В 1965 году движение авторской песни стало настолько массовым, что о нем задумалась «Литгазета». Социально-политические дискуссии в обществе были уже свернуты – остались литературные. Весь апрель и май «Литературка» спорила «о бардах и менестрелях»: в их рядах к тому времени были, кроме Окуджавы, еще легальный Галич, набиравший известность Высоцкий, продолжавший выступать Анчаров, вовсю сочинявший Ким (в этом году его песни попадут в климовские «Похождения зубного врача», после двухнедельного показа уложенные на полку за авангардизм), питерская плеяда, включавшая Городницкого, Кукина, Клячкина, Слепакову, Рубашкина – и, разумеется, Новелла Матвеева, автор первой в России пластинки авторских песен, вышедшей в 1964 году и трижды переизданной. Вахнюк, Визбор, Якушева, квартет Сергея Никитина, Туриянский, Коваль не издавались на пластинках, но и не запрещались – существовали в странном промежутке «самодеятельной песни», каковое название с 1959 года официально закрепилось за движением. Клубы КСП (сначала «студенческой», потом «самодеятельной» песни) действовали с начала шестидесятых по всей России. «Литературка» решила провести дискуссию и в апреле—мае уделяла ей немало места. Окуджава с самого начала оказался выведен из-под удара – в открывшей полемику статье Л. Переверзева «О современных „бардах“ и „менестрелях“» он назван патриархом жанра, отошедшим от концертной деятельности и почти не сочиняющим новых песен (это не так, но в 1964 году Окуджава в самом деле выступал сравнительно редко). Уже упоминавшийся композитор Дзержинский ответил резкой репликой о бардах, но ему возразили поэт Лев Ошанин и композитор Борис Мокроусов, чьей статьей «Победителя не судят» в номере от 27 мая дискуссия была закрыта.

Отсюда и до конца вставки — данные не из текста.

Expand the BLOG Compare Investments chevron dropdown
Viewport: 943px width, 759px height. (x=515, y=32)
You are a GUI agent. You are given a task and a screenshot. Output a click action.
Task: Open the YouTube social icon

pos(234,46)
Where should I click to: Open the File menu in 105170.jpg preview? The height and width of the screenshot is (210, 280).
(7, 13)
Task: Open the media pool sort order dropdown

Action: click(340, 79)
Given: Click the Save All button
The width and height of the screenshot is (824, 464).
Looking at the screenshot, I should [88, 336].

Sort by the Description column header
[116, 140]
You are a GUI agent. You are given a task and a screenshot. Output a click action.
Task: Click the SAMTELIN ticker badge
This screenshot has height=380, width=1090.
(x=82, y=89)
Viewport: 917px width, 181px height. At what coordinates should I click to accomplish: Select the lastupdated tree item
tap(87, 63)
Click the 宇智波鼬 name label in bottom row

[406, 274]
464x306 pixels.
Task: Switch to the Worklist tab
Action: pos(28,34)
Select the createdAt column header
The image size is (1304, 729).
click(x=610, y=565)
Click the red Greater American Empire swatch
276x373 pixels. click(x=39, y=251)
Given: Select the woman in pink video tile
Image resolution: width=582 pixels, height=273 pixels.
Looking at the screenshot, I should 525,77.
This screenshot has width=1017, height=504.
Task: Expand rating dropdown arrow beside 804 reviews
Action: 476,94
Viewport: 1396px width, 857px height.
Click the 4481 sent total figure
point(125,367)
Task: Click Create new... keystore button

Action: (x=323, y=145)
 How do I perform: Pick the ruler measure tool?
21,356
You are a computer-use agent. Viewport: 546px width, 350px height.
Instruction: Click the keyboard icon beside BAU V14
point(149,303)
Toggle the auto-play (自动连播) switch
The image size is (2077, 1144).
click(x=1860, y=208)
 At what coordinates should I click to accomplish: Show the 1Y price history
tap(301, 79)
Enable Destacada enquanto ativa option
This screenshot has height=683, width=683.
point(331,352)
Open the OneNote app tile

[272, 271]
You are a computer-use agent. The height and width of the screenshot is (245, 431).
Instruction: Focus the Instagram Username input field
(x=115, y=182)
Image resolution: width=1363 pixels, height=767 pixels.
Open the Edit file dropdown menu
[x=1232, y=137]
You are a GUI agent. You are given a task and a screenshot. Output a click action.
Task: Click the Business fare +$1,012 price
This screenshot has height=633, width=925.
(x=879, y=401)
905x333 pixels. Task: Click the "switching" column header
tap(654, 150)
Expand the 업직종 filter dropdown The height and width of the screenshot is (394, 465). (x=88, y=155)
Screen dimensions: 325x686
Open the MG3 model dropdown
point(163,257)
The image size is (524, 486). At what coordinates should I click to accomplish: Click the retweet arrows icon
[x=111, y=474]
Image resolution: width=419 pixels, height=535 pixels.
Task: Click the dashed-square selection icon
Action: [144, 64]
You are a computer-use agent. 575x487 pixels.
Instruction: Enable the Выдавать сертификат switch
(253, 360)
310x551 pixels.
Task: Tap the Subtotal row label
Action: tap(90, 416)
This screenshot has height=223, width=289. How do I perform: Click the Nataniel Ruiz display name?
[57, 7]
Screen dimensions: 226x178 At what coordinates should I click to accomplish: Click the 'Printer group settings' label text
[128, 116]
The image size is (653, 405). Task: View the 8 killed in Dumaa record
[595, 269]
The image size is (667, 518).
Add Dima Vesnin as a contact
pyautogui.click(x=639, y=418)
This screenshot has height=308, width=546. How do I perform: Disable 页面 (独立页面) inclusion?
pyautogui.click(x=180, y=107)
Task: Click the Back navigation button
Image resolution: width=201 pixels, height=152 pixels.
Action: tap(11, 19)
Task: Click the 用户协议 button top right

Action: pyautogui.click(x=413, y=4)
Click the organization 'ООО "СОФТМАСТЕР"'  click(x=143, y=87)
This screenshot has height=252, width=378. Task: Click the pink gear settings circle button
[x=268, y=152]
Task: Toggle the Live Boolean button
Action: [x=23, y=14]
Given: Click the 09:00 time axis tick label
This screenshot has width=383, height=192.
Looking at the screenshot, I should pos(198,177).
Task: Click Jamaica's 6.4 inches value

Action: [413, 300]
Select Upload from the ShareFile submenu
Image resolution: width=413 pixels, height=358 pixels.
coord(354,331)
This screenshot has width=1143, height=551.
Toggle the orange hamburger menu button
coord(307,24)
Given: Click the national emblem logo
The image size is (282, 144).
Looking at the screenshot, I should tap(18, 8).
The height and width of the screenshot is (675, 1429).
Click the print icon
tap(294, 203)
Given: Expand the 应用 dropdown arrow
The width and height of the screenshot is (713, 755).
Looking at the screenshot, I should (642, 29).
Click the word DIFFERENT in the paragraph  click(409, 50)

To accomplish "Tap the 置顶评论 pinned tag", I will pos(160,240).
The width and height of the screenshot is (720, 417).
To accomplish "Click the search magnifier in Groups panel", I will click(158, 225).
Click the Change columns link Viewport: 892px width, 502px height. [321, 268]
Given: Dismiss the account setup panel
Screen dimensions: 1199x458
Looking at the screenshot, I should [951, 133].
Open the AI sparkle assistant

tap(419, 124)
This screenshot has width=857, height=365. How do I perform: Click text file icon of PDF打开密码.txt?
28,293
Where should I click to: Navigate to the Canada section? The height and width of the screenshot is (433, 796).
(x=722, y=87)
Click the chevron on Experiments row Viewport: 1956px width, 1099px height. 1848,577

Весной 1965 года Окуджава участвует в жюри Первого ленинградского конкурса авторской песни в Доме культуры имени Кирова на Васильевском острове (и знакомится в этом жюри с Александром Городницким, чьи песни тогда оценивает скептически, но впоследствии проникается к нему расположением). Отзывы его о собратьях по гитаре, как можно бы их назвать по аналогии с собратьями по перу, ровны и доброжелательны: на концертах часто спрашивают, кого он выделяет. Он неизменно называет Новеллу Матвееву, Александра Галича (упоминая его и после фактического запрета на его песни – сложность взаимоотношений и разность темпераментов его никогда не останавливала), Владимира Высоцкого. На вопрос об отношении к Высоцкому, заданный на концерте в МВТУ в 1968 году, отвечает: «С большим интересом отношусь к творчеству этого молодого человека». Повторял эту формулировку не раз. Год спустя называет его в числе любимых бардов. Позднее к этой тройке прибавляется Юлий Ким, к которому у Окуджавы было совершенно особое, почти отеческое, отношение, несмотря на всего-то двенадцатилетнюю разницу в возрасте. Высоцкий был для него слишком пестр и разнообразен, и многого он в нем не принимал («его слишком много») – хотя относился к его поэтическому и артистическому таланту с неизменной любовью; Новелла Матвеева живет замкнуто, и общение с ней было в основном заочным – чтение книг, обмен посвящениями. С Кимом Окуджава общался часто и дружески. Он уважал его диссидентскую активность, его любовь к учительской профессии (Окуджава не чувствовал влечения к педагогике и без восторга вспоминал этот опыт, но высоко ценил подвижников этого дела), его свободное и веселое плавание по волнам отечественной словесности, его театральность, щедрость, стилизаторский дар, но более всего ценил, кажется, гейневское сочетание язвительности и лиризма, трагедии и насмешки. Кимовская ирония не отменяет строгого морального императива – она лишь не позволяет лирическому герою становиться на котурны. И, конечно, Ким – один из самых культурных российских поэтов второй половины века: мало кто знает русскую историю и поэзию так, как он. Окуджава чувствовал в нем своего – книжника, самоучку, влюбленного в золотой XIX век; из всех бардов Ким удостоился наибольшего числа посвящений.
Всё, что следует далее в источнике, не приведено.